### Entries excerpted from a collection

========================================================================

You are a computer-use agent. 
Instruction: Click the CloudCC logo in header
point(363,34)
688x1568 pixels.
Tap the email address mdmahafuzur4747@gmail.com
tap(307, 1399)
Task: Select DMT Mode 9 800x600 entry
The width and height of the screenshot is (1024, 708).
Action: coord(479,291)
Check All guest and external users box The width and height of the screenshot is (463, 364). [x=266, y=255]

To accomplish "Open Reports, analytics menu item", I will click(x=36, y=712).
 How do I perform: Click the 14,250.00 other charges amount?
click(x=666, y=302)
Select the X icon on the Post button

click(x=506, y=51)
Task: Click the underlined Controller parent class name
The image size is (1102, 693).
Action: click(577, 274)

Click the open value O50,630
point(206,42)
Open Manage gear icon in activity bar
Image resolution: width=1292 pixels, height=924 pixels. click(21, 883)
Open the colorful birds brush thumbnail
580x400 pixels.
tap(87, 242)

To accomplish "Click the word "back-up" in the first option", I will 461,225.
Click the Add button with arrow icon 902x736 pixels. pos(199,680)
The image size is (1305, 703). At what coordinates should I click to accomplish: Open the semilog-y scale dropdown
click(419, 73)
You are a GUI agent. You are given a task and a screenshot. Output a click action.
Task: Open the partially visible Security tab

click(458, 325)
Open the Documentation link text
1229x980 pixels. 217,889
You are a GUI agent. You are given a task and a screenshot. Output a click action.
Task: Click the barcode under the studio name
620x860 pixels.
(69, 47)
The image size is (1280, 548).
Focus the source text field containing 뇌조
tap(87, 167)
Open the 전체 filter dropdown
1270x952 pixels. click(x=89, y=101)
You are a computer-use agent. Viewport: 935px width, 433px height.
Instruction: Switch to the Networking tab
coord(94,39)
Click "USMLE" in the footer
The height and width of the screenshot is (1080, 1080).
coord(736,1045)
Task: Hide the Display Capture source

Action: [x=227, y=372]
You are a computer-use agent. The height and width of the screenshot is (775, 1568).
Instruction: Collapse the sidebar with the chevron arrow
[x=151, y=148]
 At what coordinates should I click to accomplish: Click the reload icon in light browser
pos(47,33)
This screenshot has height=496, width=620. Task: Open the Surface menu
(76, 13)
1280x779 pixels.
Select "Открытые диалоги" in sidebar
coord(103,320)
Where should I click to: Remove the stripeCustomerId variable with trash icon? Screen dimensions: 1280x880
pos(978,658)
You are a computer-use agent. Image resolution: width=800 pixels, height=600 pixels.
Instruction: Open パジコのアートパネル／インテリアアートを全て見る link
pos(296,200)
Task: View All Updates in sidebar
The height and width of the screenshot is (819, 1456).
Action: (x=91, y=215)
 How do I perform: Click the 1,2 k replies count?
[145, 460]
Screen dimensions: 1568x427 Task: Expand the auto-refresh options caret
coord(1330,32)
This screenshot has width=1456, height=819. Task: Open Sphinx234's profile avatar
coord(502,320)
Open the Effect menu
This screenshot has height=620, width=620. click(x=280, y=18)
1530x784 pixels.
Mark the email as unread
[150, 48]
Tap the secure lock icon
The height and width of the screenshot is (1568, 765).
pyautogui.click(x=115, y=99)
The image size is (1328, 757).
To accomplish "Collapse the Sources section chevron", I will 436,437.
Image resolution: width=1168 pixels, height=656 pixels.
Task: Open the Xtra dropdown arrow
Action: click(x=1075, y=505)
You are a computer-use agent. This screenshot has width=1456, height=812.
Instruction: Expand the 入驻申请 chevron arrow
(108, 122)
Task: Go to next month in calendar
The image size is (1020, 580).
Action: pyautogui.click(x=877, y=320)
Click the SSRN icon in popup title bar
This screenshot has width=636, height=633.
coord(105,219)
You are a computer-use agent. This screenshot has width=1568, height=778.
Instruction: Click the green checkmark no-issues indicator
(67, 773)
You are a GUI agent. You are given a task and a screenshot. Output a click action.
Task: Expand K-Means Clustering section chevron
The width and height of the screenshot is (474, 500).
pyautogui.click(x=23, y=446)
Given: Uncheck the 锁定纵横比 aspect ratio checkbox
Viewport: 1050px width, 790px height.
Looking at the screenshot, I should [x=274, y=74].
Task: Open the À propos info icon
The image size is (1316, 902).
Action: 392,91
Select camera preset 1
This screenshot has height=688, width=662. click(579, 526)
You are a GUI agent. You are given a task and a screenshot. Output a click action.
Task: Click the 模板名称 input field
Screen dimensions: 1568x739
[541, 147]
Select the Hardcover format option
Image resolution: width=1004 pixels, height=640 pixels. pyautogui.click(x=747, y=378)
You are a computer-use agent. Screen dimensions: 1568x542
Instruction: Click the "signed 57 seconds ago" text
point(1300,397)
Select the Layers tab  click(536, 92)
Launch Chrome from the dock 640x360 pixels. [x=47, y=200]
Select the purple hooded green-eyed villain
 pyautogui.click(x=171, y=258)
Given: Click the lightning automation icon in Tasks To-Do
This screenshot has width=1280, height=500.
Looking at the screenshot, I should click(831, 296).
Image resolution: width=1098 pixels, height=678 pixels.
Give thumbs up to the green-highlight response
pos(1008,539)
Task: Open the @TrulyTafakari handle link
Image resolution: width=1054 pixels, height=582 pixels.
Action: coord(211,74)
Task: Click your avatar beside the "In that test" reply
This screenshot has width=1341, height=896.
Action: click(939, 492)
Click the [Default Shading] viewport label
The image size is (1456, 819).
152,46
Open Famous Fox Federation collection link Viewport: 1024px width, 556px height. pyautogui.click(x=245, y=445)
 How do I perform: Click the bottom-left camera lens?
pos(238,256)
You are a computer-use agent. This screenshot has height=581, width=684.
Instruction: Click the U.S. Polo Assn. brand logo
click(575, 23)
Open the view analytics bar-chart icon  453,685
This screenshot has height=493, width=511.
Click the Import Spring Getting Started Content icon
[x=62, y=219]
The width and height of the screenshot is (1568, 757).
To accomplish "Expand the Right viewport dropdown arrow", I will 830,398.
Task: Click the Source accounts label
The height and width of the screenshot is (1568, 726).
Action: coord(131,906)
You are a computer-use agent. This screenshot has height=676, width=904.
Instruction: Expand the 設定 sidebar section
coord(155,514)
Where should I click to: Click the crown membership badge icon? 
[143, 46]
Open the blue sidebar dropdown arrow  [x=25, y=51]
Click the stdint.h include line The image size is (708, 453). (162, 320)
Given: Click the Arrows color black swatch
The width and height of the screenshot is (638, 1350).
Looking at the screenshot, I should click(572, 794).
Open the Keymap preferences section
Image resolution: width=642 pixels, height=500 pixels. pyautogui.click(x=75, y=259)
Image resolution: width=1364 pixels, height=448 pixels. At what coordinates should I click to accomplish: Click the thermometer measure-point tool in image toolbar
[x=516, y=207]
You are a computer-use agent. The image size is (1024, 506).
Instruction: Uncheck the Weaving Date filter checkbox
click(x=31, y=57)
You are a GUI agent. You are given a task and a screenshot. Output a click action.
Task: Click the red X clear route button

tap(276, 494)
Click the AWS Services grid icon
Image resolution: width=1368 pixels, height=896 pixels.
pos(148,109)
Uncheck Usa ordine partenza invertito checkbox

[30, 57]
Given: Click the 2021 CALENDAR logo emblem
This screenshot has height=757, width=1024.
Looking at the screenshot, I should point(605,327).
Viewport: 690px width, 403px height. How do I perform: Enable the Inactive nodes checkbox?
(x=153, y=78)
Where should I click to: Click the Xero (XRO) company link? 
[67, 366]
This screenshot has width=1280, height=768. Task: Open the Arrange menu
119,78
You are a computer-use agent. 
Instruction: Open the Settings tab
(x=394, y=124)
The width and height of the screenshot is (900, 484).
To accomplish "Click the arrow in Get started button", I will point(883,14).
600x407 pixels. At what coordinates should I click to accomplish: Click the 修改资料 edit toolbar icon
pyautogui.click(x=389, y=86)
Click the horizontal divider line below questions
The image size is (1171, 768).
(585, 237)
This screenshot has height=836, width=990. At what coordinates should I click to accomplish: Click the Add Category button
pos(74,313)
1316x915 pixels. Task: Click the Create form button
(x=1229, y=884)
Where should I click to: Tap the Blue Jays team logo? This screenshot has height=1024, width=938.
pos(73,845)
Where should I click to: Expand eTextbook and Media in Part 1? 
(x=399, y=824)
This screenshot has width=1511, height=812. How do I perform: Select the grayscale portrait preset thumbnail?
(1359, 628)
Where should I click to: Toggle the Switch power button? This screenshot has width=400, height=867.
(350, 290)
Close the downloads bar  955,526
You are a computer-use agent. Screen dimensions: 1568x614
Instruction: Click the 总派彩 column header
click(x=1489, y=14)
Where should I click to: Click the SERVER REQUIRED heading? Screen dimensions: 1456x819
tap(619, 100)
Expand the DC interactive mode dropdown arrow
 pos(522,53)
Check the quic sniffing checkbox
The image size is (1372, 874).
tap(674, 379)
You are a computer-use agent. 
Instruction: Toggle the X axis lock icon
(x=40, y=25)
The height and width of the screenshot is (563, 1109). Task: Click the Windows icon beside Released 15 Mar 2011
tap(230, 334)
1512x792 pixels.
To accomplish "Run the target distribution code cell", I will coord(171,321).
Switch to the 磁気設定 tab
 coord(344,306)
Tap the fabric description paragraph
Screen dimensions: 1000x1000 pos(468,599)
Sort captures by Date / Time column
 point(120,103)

========================================================================

### WHAT THE EXERCISE ASKS
Reproduce word for word the entries from the line containing "This screenshot has height=496, width=620." through the line containing "pyautogui.click(x=115, y=99)", including both of those lines.

### THE SOLUTION
This screenshot has height=496, width=620. Task: Open the Surface menu
(76, 13)
1280x779 pixels.
Select "Открытые диалоги" in sidebar
coord(103,320)
Where should I click to: Remove the stripeCustomerId variable with trash icon? Screen dimensions: 1280x880
pos(978,658)
You are a computer-use agent. Image resolution: width=800 pixels, height=600 pixels.
Instruction: Open パジコのアートパネル／インテリアアートを全て見る link
pos(296,200)
Task: View All Updates in sidebar
The height and width of the screenshot is (819, 1456).
Action: (x=91, y=215)
 How do I perform: Click the 1,2 k replies count?
[145, 460]
Screen dimensions: 1568x427 Task: Expand the auto-refresh options caret
coord(1330,32)
This screenshot has width=1456, height=819. Task: Open Sphinx234's profile avatar
coord(502,320)
Open the Effect menu
This screenshot has height=620, width=620. click(x=280, y=18)
1530x784 pixels.
Mark the email as unread
[150, 48]
Tap the secure lock icon
The height and width of the screenshot is (1568, 765).
pyautogui.click(x=115, y=99)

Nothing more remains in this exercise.